Scope 63 - Informing Immunotherapy - profiling Innate T cells in cancer
In the quest for treating a disease as diverse as cancer, multiple approaches are explored in our cancer research programmes.
Ellie-May Jarvis is one of the few people in New Zealand undertaking a combined medical degree and PhD and she was drawn to The Malaghan Institute’s reputation for high-class research. Along with other members of the Cancer Immunotherapy Programme, she studies a group of cells crucial to our immune response but largely overlooked by cancer research – innate-like T cells.
Most T cells in our body respond only to a specific antigen or signal. Innate-like T cells make up a large proportion of our immune cells, sometimes up to 10%, and can be stimulated by several signals. This means we have a huge cell population able to be activated simultaneously and produce a strong immune response. Ellie-May works with both clinicians and scientists to profile the function of these cells in cancer patients and develop treatments that trigger an immune response against the disease. “The smartest way to progress something into a real treatment is to know as much as we can,” she explained.

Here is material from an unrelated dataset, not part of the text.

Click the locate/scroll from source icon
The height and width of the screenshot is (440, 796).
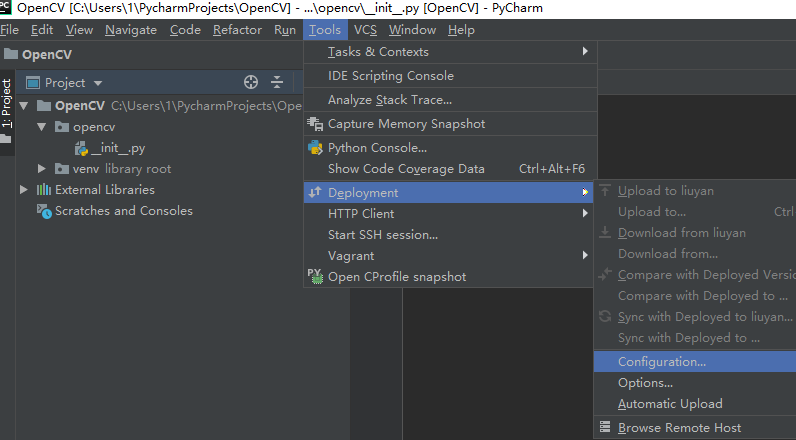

To examine cell function, Ellie-May applies a variety of technologies available at The Institute, from flow cytometry to cytokine bead arrays. “If cells from a cancer patient show decreased innate-like T cell function, we could potentially tailor our immunotherapy to correct that,” she summarized. “If we saw no function or cells remaining, that could be an indication to take another approach.”
Research projects like Ellie-May’s build on the potential for precision medicines. By identifying how specific cancers affect innate-like T cell populations, treatments could be devised to work in conjunction with other immunotherapies currently in clinical trials.